JOB 1
Rewrite the word and item position data rows, replacing "section heading" with "section title" and leaving everything else unchanged. Omit the pictures from your answer.

-------- PASSAGE SHOWN --------

[kepler-dev] draft conversion of ptII tree from svn to cvs and svn nits

Wed Jun 4 09:26:58 PDT 2008

Edward writes:   
>       It's always tempting to spend time switching software
>    infrastructure to the "next new thing," but I want to point out
>    that every hour we spend converting to SVN is one hour less that
>    we spend improving Ptolemy II and Kepler.  I have not yet heard a
>    compelling argument for this conversion.  I would really rather
>    spend the time improving customizability of the UI (to have custom
>    front panels for workflows), leveraging Netbeans and/or Eclipse,
>    improving our testing infrastructure, etc.

Hi Edward,

I agree with you and part of the reason I'm pointing out the drawbacks
is to make the point that newer is not always better. 

However, I do think we have an obligation to train students to use
recent tools.  If I was starting a new company, I probably would not
choose make and cvs, I would go with Maven and svn.

I'm pretty much committed towards moving to svn.  I don't think there
is that much more work to do.  Since refactoring the Ptolemy Kore is a
possibility, now is a good time to look at changing version control
systems so that new build systems and nightly builds can use svn.  A
good parallel is that this effort is a large remodeling project and in
remodeling it is good to fix foundational issues early rather than
waiting.  We went through similar pain and suffering converting from
SCCS to CVS.  There were probably downsides then too, but they
are gone in the sands of time. 

Remaining tasks:
* Anonymous svn access
* Eclipse instructions
* Change nightly build

I think I can pretty much finish these today.  

Your point is well taken, and I'm very aware that by working on svn I
could be doing other things.  

Another issue is that I'm well suited for the task of updating the
version control system and less well suited for doing UI work.

Ian writes:

> Christopher,
>         the benefits I see from SVN are different than what you
> highlight.  In particular they are:

Thanks for your feedback, I really appreciate the discussion.
I've attempted to address your points below.

Edward wrote:   
> [Ian writes]  
> > 1. Atomic commits. The directory itself is versioned and so when you
> > commit number of files to implement an issue they naturally stay
> > together.  Also, if a network problem happens you don't get into a
> > situation where only some of the files are committed.
>
> Isn't this easily accomplished by using a date?

Yep, checking out the repository by date is how I narrow down bugs.
In fact, an atomic commit could make it more difficult for me to
find problems in other people's code.  If a user checks in code in
small atomic changes, then I'm more likely to be able to help as
the tree is likely to work between their changes.  When huge changes
go in, it can be harder to find the bug.  Huge changes fly in the
face of Agile programming.  I realize that huge changes are sometimes
necessary.

In ~50k cvs commits over 10 years I have not seen a huge problem
with this.  As Edward pointed out, Eclipse handles this.
However, I have broken the tree because I've been checking in 
incremental commits.  This is partly the way I work within emacs
and not that likely to change unless I switch IDEs.

Edward writes:   
> [Ian writes]  
> > 2. Better binary file handling. Binary diffs are stored and
> > transmitted making updates faster and repository storage smaller.

-------- DATASET CONTENT --------

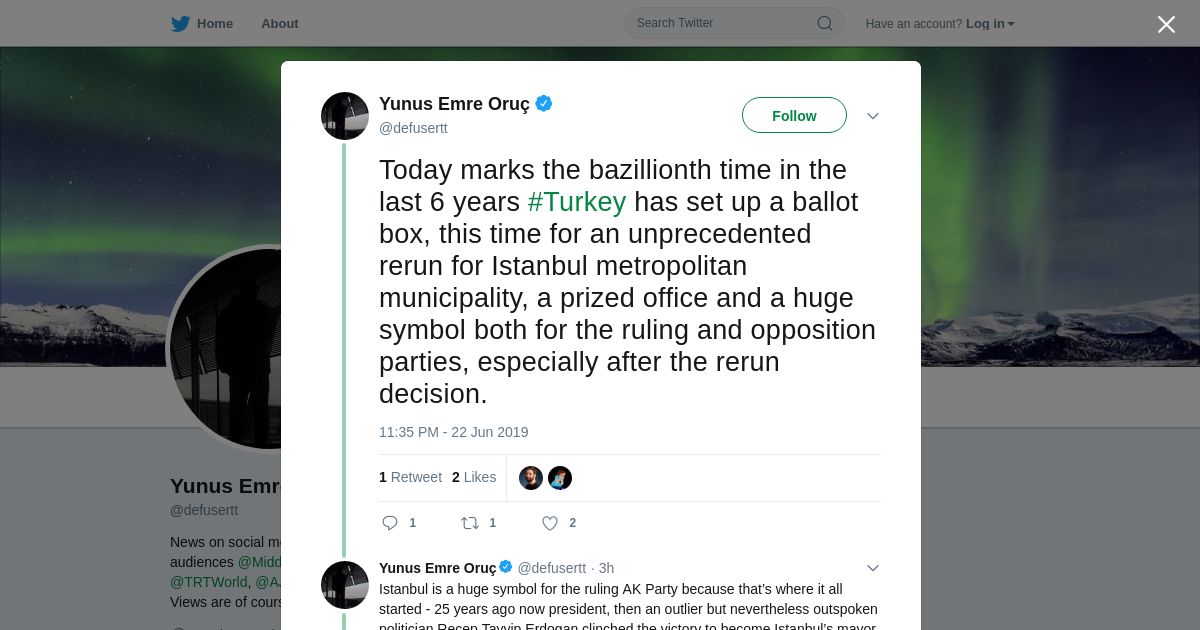The height and width of the screenshot is (630, 1200).
Task: Open the reply tweet's options chevron
Action: point(872,568)
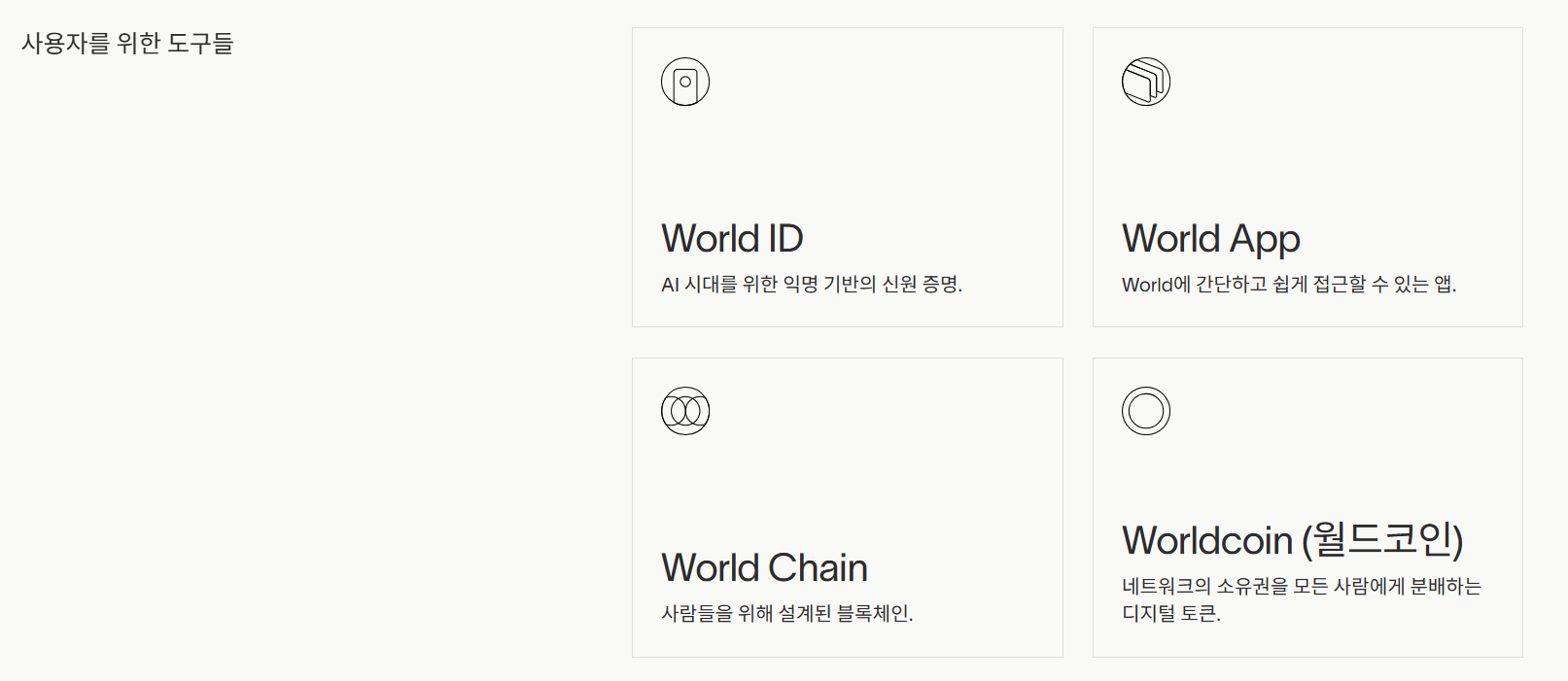Click the World Chain interlocking circles icon

685,410
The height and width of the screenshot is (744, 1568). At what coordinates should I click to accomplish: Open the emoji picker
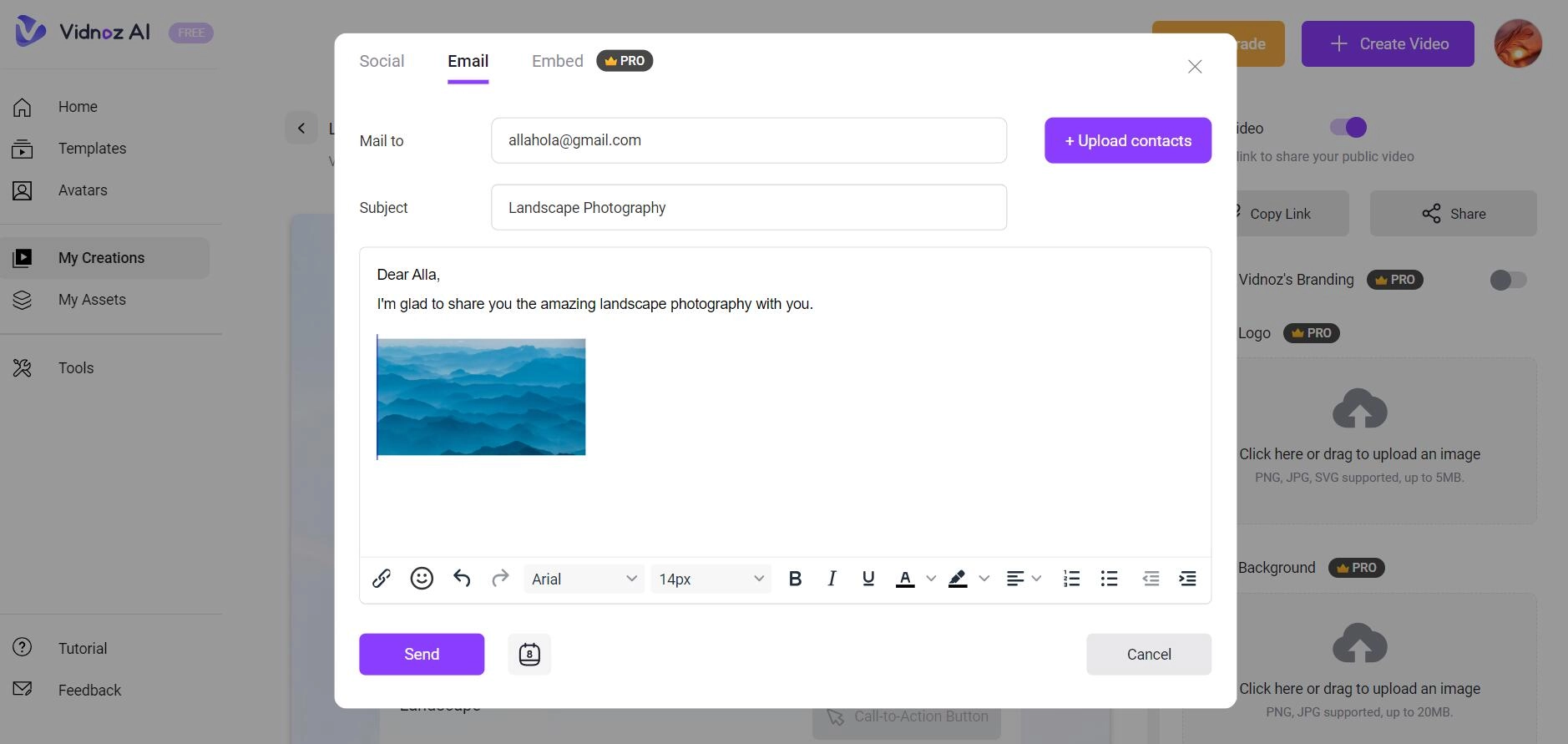422,579
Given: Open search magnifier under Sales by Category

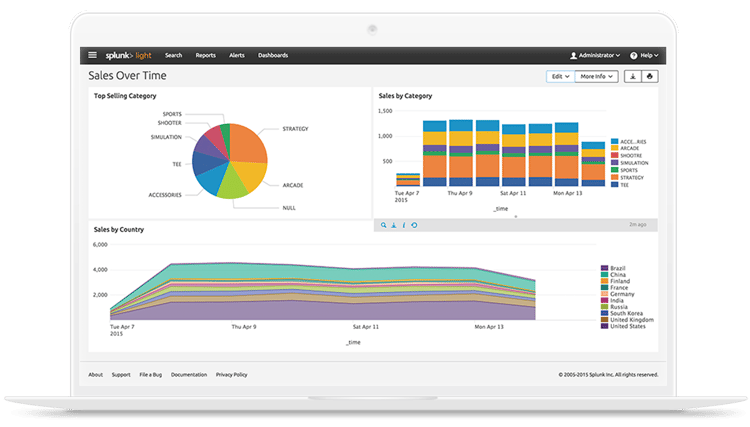Looking at the screenshot, I should 383,225.
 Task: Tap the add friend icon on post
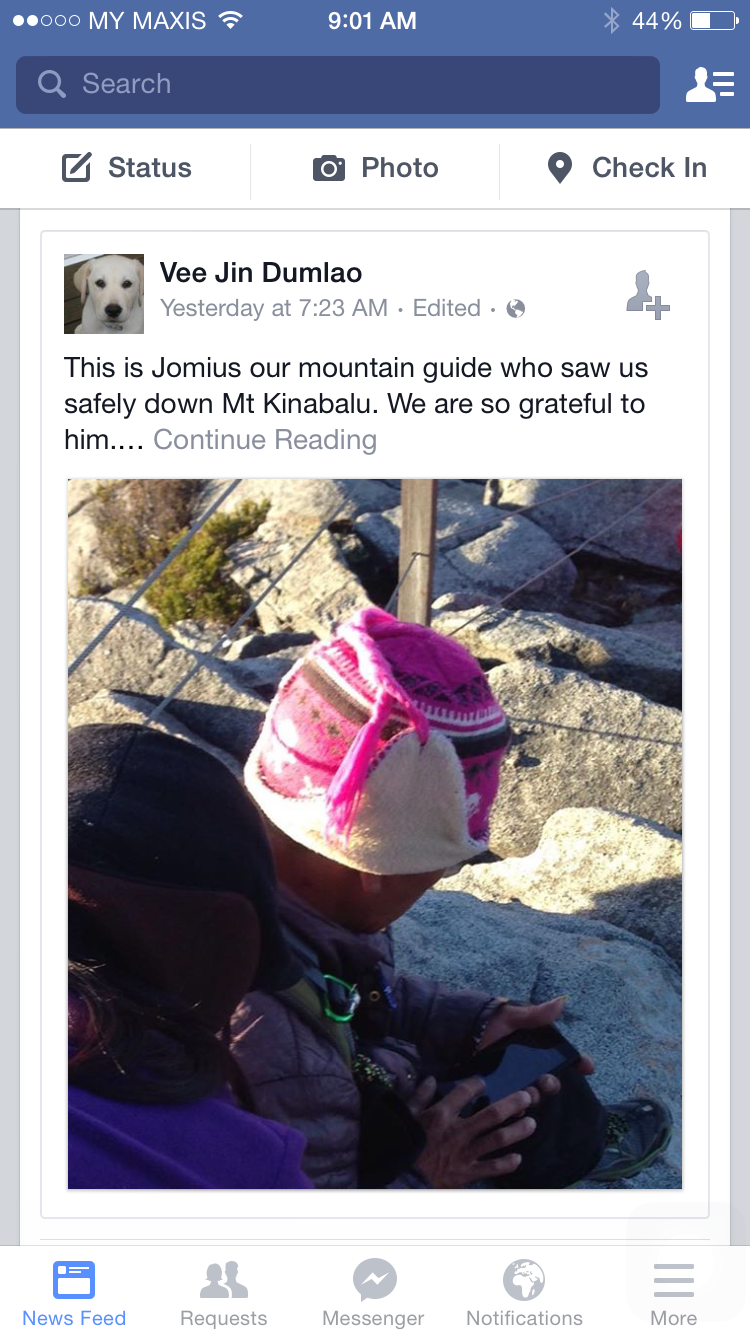point(648,294)
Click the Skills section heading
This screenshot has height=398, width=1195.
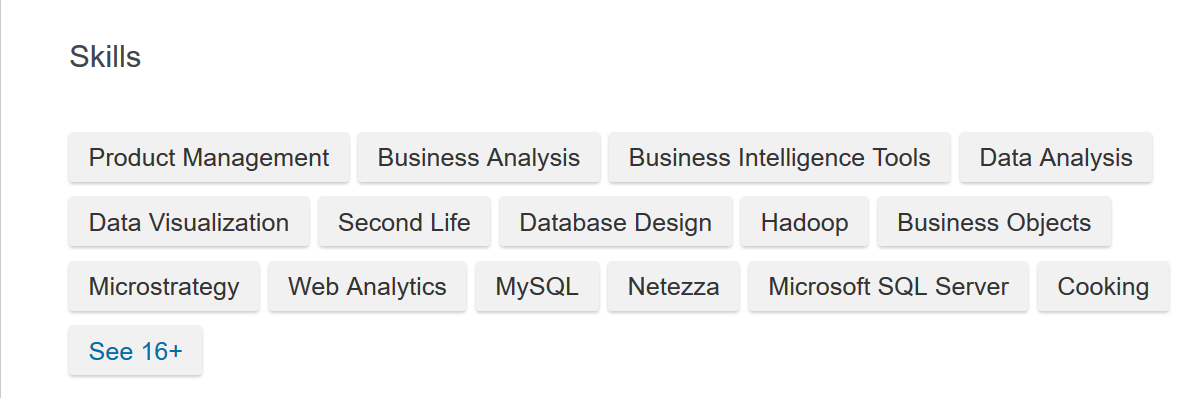105,57
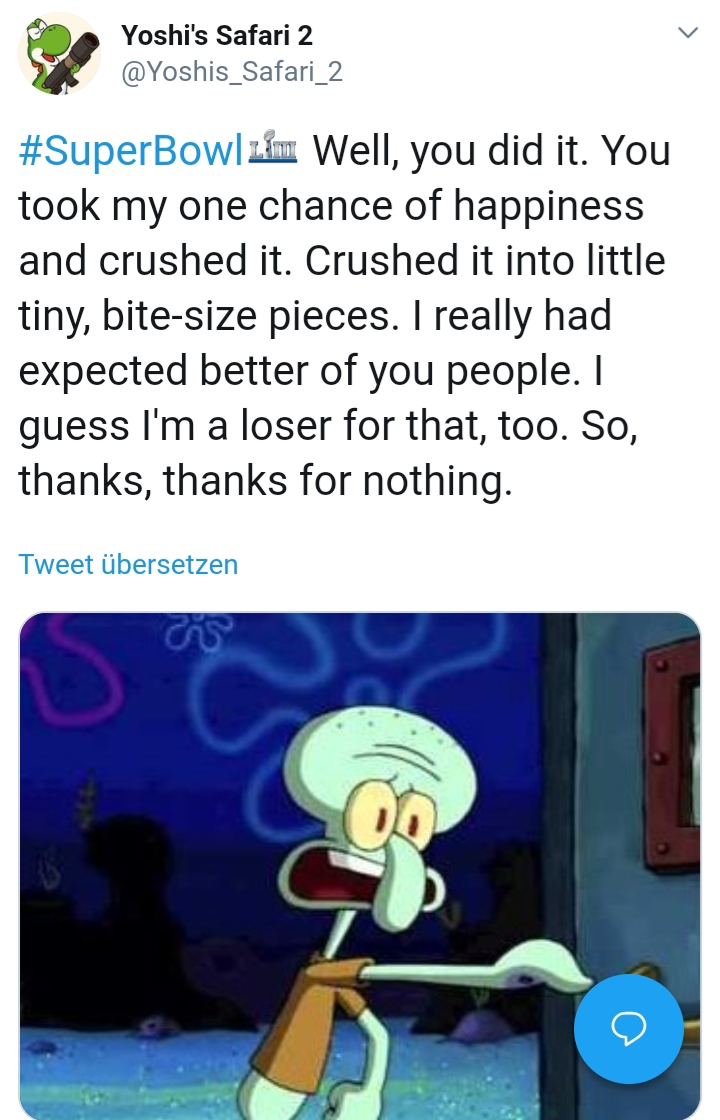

--------

JOB 2
According to the kepler-dev message on converting to svn, which tasks remain?

SOLUTION 1
The height and width of the screenshot is (630, 1200).
Task: Open the reply tweet's options chevron
Action: point(872,568)
Click the World Chain interlocking circles icon

685,410
The height and width of the screenshot is (744, 1568). At what coordinates should I click to accomplish: Open the emoji picker
422,579
Given: Open search magnifier under Sales by Category

Looking at the screenshot, I should 383,225.
 Task: Tap the add friend icon on post
point(648,294)
Click the Skills section title
This screenshot has height=398, width=1195.
105,57

SOLUTION 2
Anonymous svn access, Eclipse instructions, and changing the nightly build.